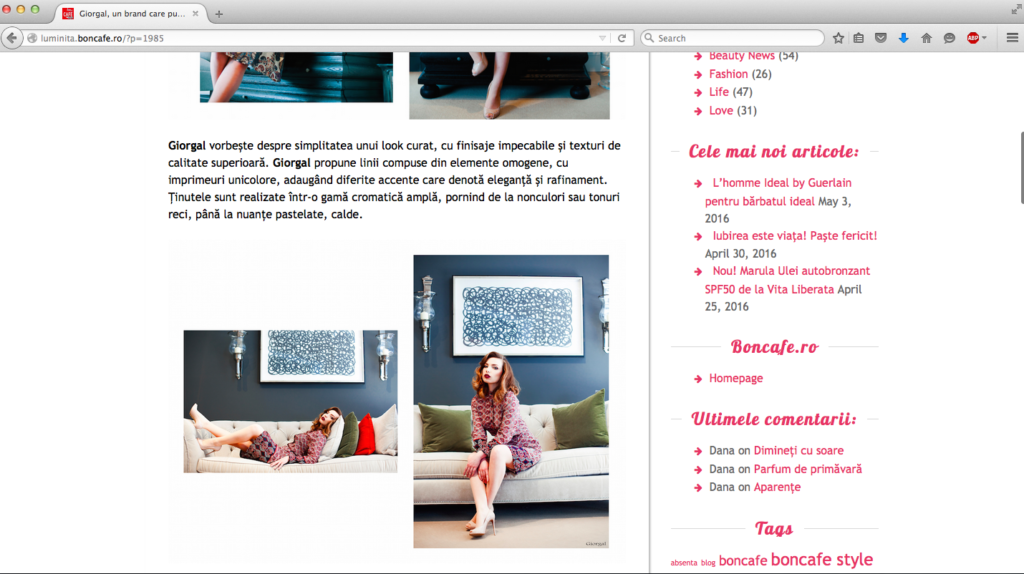Open the Fashion category link
Viewport: 1024px width, 574px height.
click(728, 74)
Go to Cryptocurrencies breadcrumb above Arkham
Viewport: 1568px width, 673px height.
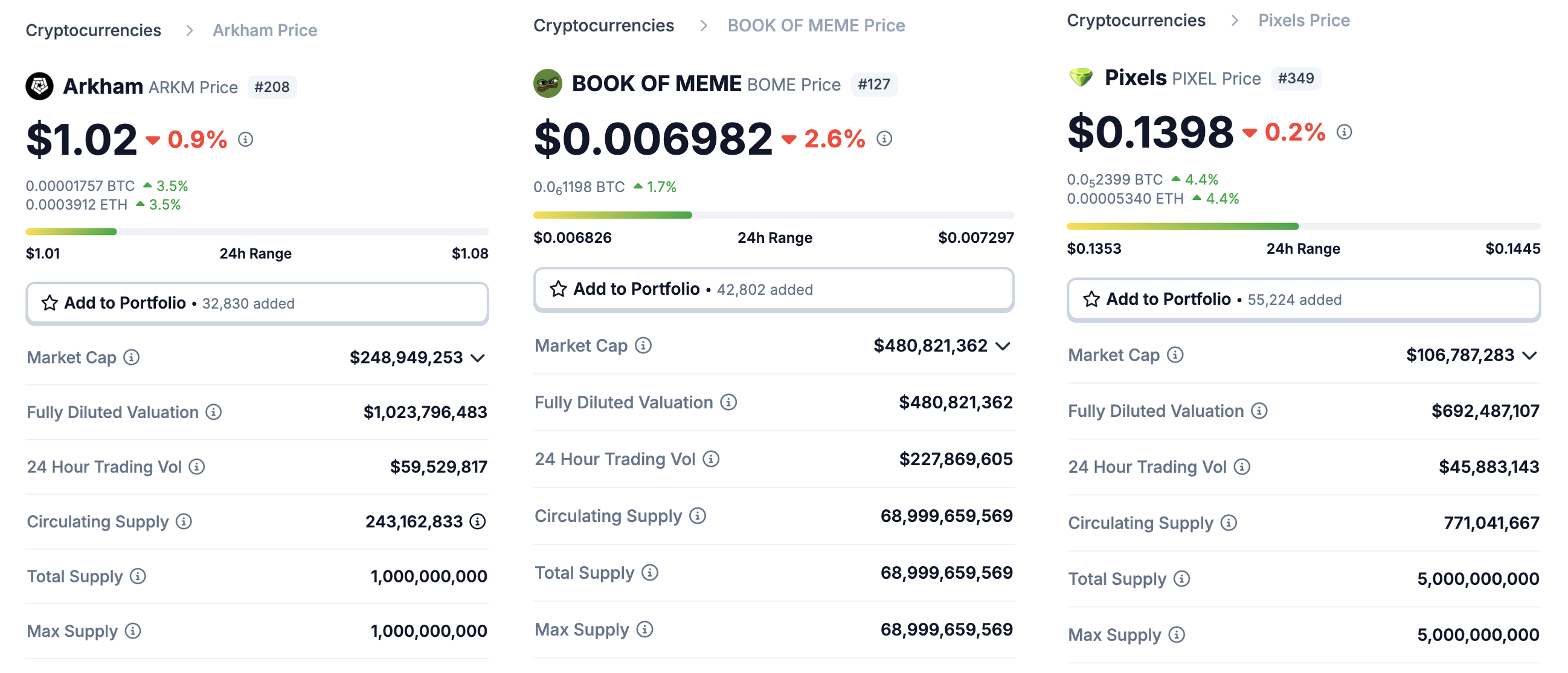[93, 30]
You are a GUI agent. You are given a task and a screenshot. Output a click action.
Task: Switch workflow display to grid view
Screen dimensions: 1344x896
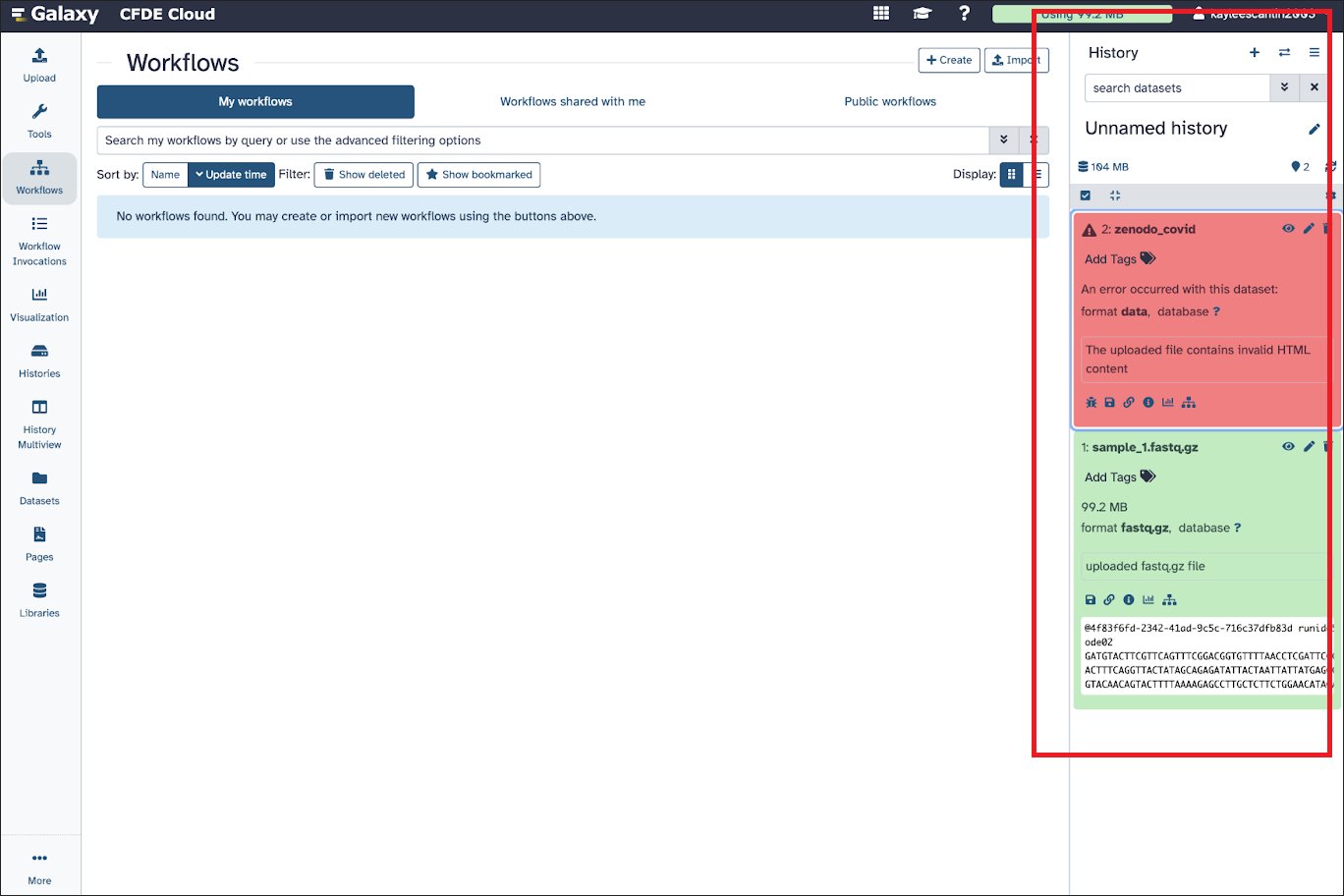1011,175
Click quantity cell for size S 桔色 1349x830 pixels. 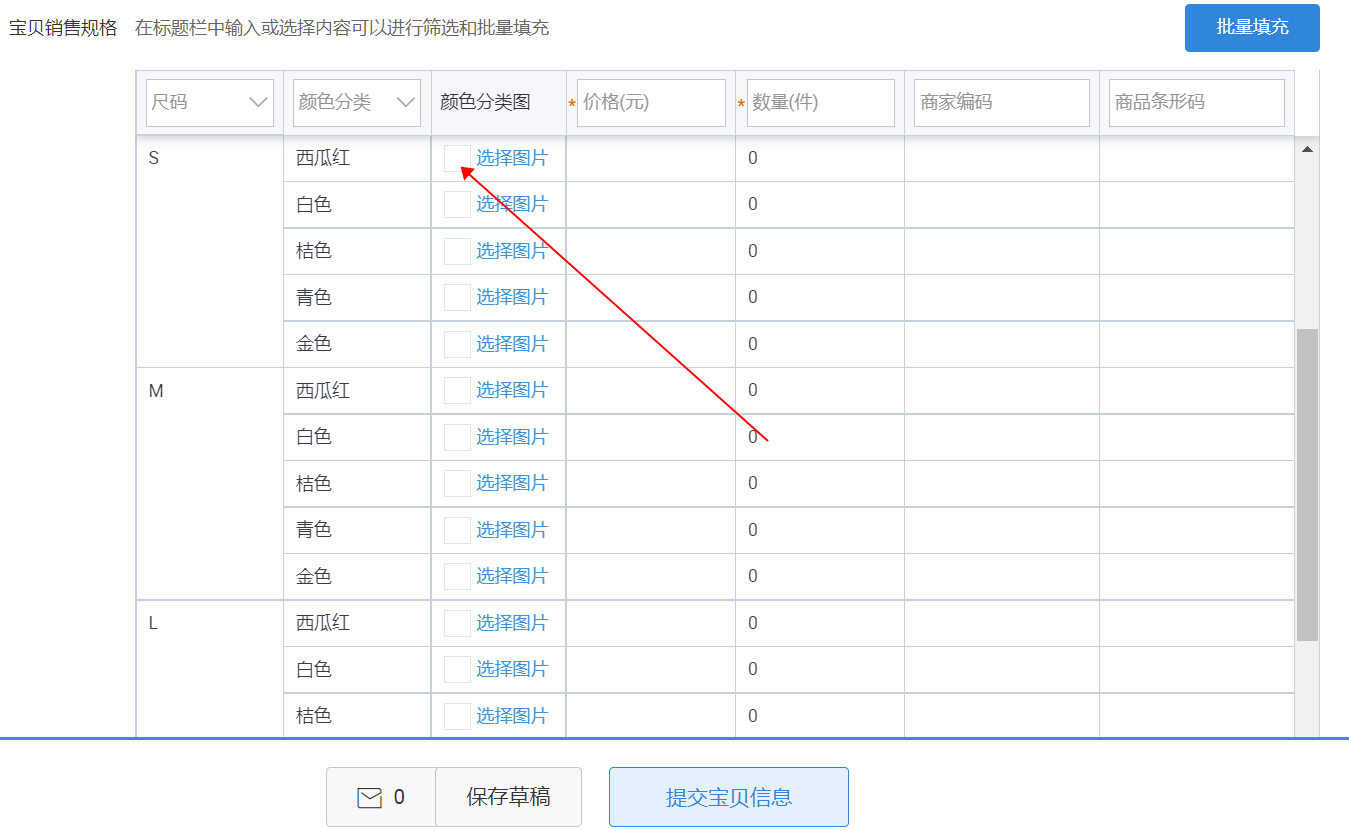click(819, 251)
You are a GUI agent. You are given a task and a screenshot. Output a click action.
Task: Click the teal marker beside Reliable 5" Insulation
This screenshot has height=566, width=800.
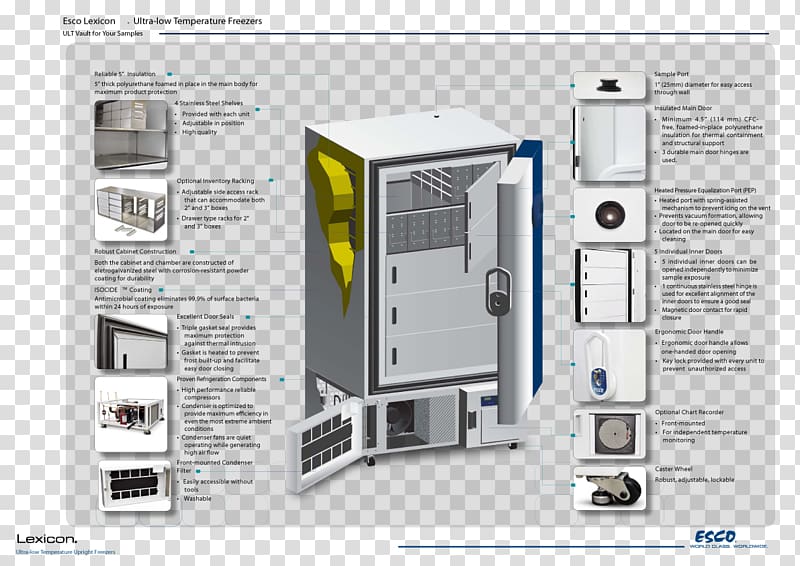(x=169, y=75)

### [Directions]
Omit the pictures and retype exactly the lines from the one containing "Task: Click the" through the end of the entries above.

### [Solution for this task]
Task: Click the teal marker beside Reliable 5" Insulation
This screenshot has height=566, width=800.
(x=169, y=75)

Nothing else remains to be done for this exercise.